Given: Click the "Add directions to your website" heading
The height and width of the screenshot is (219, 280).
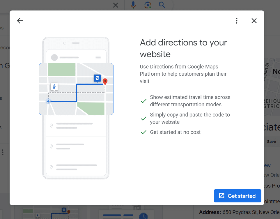Looking at the screenshot, I should coord(183,48).
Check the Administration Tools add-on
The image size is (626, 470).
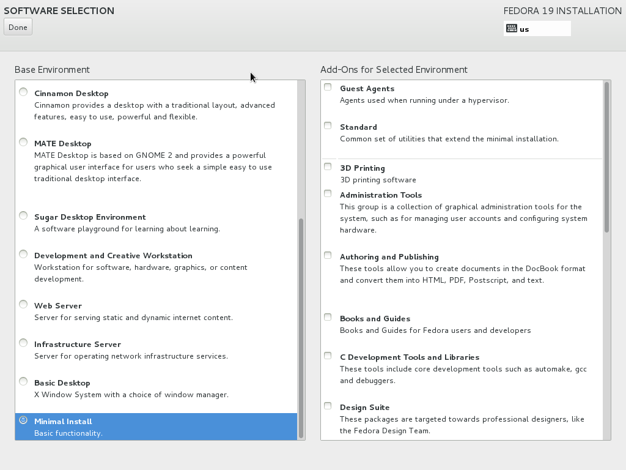click(x=327, y=193)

*****

> EXERCISE:
Can you transcribe every line of the material above word for word, leaving out the pictures?

> OUTPUT:
Given: Click the "Add directions to your website" heading
The height and width of the screenshot is (219, 280).
Looking at the screenshot, I should coord(183,48).
Check the Administration Tools add-on
The image size is (626, 470).
click(x=327, y=193)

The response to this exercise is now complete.